══ DATA PROVIDED
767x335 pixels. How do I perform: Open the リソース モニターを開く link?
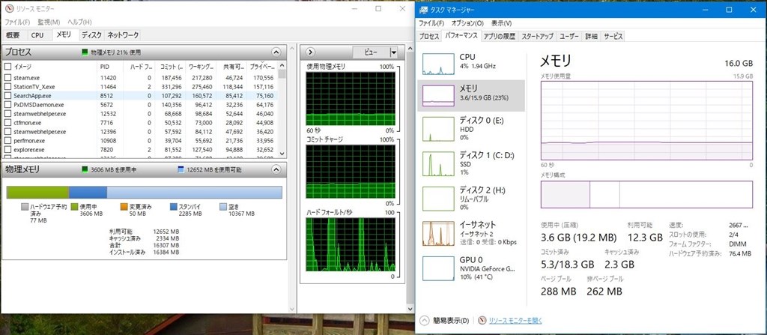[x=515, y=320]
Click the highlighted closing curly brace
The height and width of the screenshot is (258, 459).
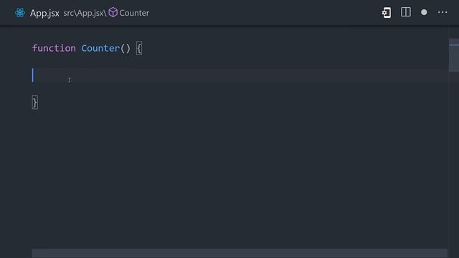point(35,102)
════
══ DATA PROVIDED
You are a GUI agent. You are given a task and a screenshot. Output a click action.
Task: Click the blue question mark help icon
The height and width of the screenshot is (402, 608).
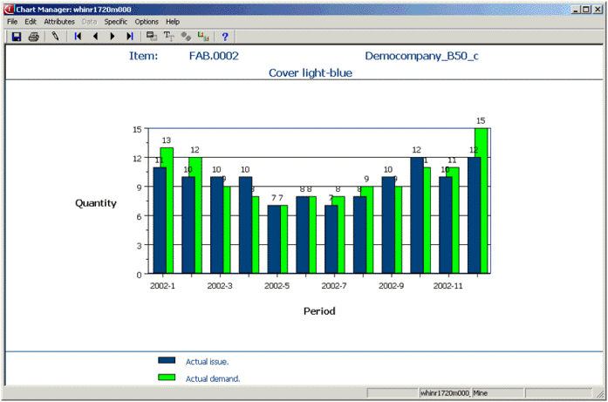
════
WORK TO DO: Substitute "selected" for "highlighted" in the records between the lines holding "767x335 pixels. How" and "point(35,102)", inclusive, and give only those lines again with nothing else changed. Leave the pictures out.

FINISHED TASK:
767x335 pixels. How do I perform: Open the リソース モニターを開く link?
[x=515, y=320]
Click the selected closing curly brace
The height and width of the screenshot is (258, 459).
point(35,102)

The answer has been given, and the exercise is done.